12 months x 20 years = minimum 240 dysphoric episodes before my damn ovaries give out. If I’m lucky enough to hit menopause at 55, that is. Average episode duration ~ 8 days; 240 x 8 = 1840 days = 5+ years of guaranteed suffering, on top of the usual ration we all receive, menopause, and the sentence already served. That’s what I get to look forward to.

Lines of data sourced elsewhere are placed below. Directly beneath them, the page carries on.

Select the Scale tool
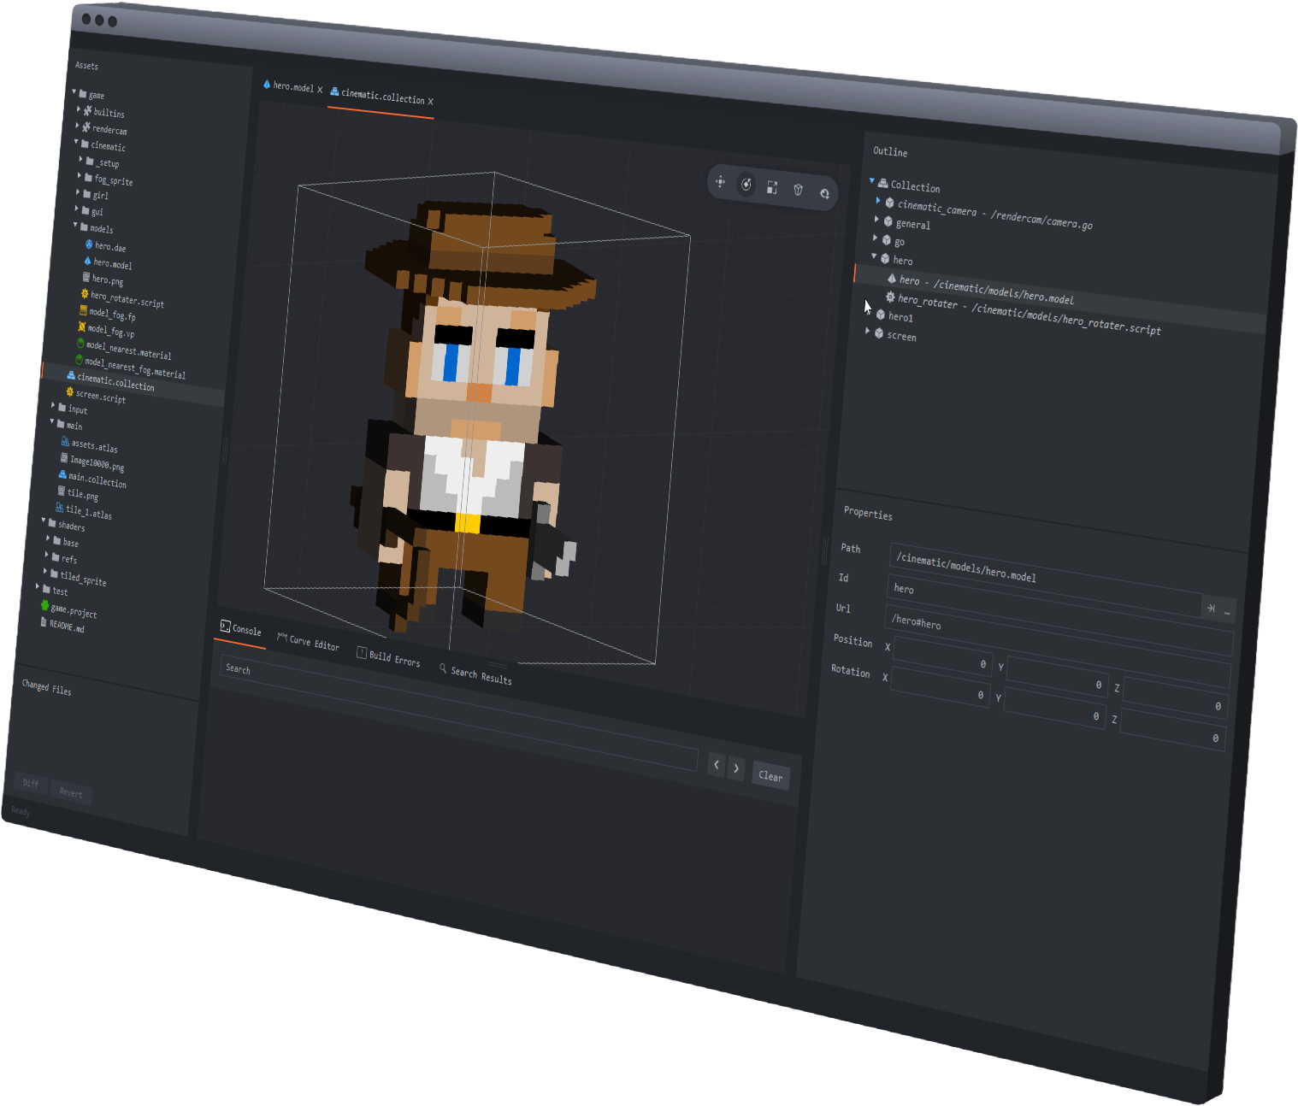The image size is (1298, 1106). [x=771, y=189]
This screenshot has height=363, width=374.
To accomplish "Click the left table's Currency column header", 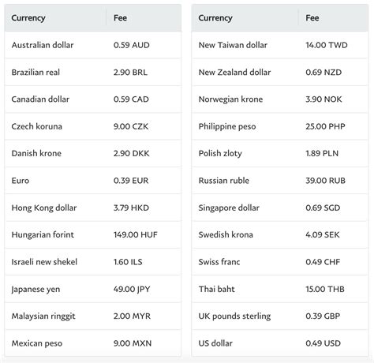I will tap(28, 18).
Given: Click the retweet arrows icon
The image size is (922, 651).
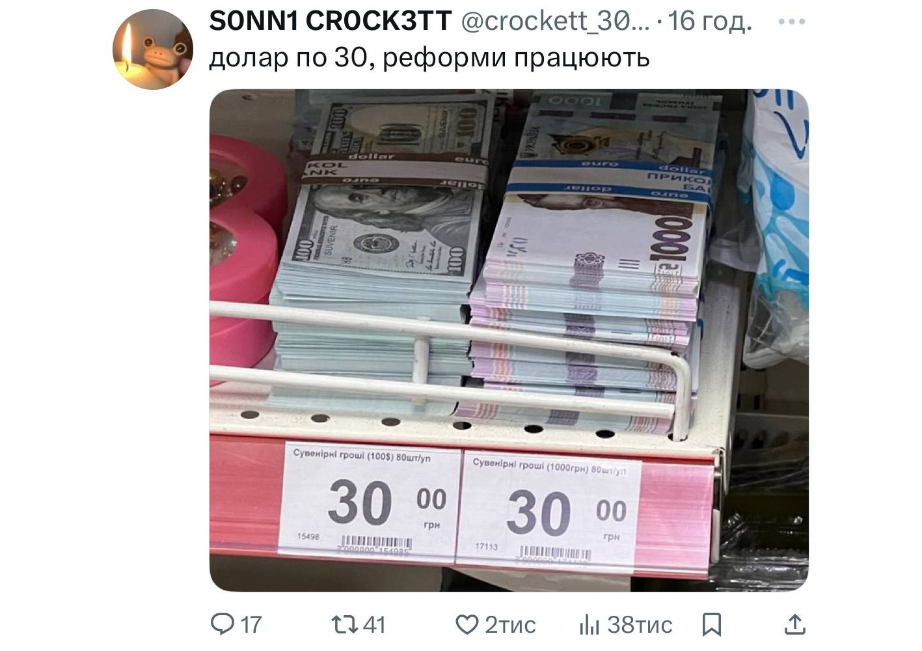Looking at the screenshot, I should click(x=344, y=624).
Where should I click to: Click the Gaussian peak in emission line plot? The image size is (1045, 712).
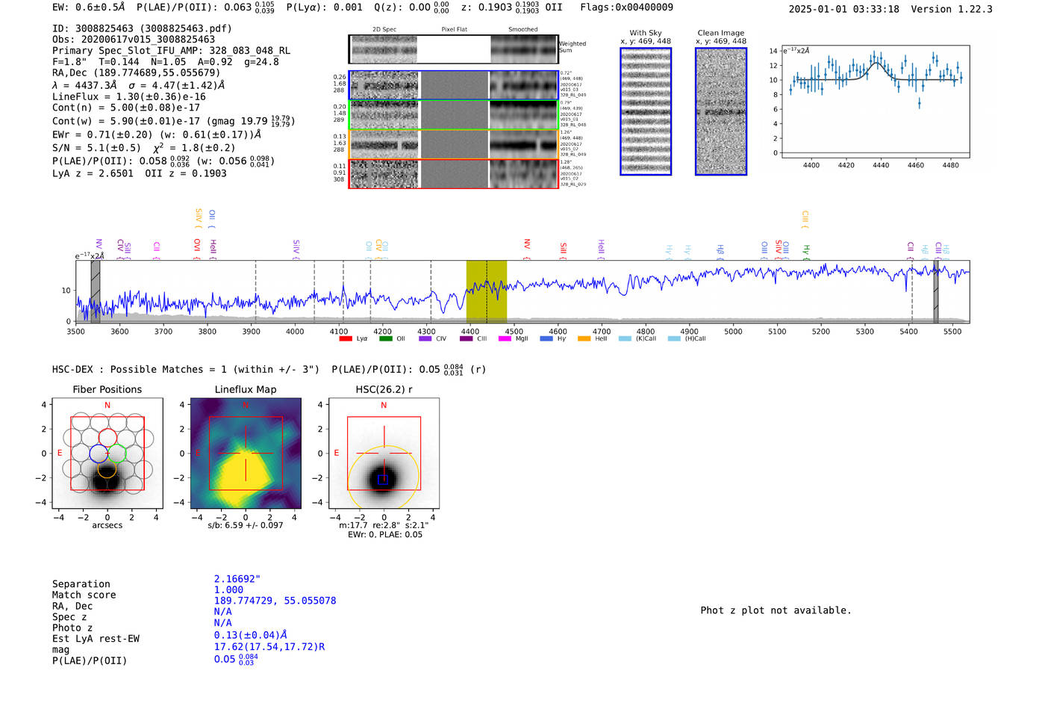pos(876,64)
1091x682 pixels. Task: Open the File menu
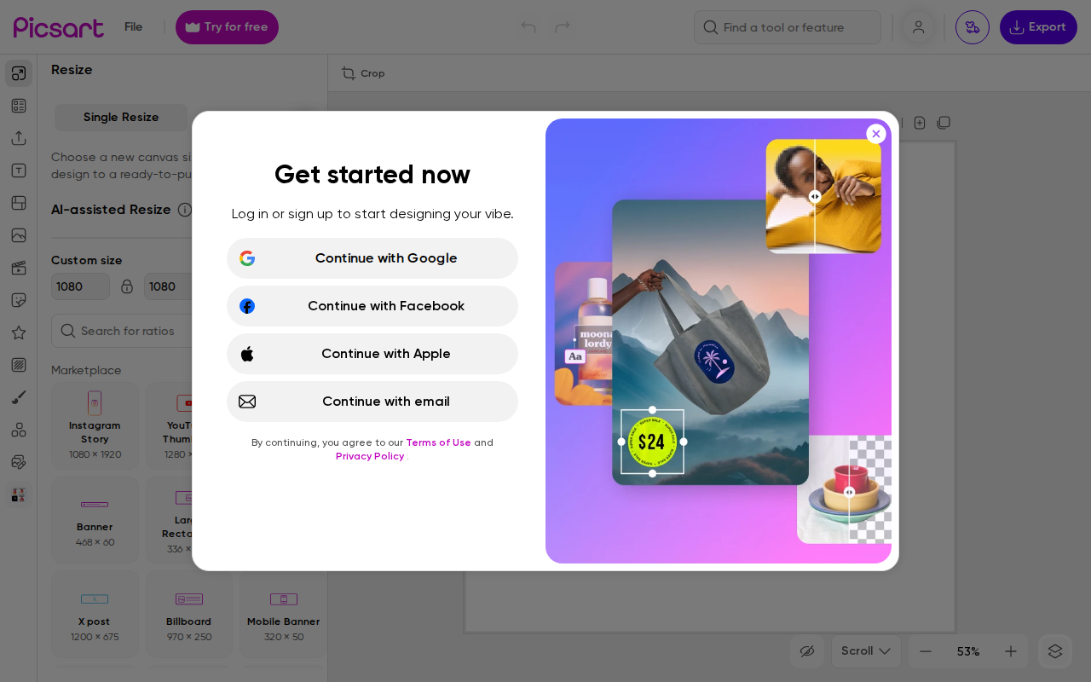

So go ahead, invalidate me and tell me you “don’t believe in” PMDD. Tell me that you believe suicidal ideation is a normal part of the female menstrual experience – everyone you know is doing it, right? Tell me that every woman has cramps so bad she can’t stand up, and that OTC painkillers are an adequate solution. Tell me that you think it’s OK to be simply incapable of functioning adequately a quarter of the time, and for doctors to just shrug and look away as if there’s nothing they can do.

What, you don’t think that’s normal or acceptable? Funny, neither do I. And I’m not alone.

*Candida Abrahamson’s blog has the best discussion on PMDD I have yet found on the whole entire Internet (as usual!)

**For my pre-menopausal comrades, if you’re adequately comfortable with your body, a menstrual cup is far more hygienic AND ecologically responsible AND economical AND comfortable AND convenient than traditional sop-up methods of dealing with flow. It takes a cycle to get accustomed, but seriously, I will never, ever go back!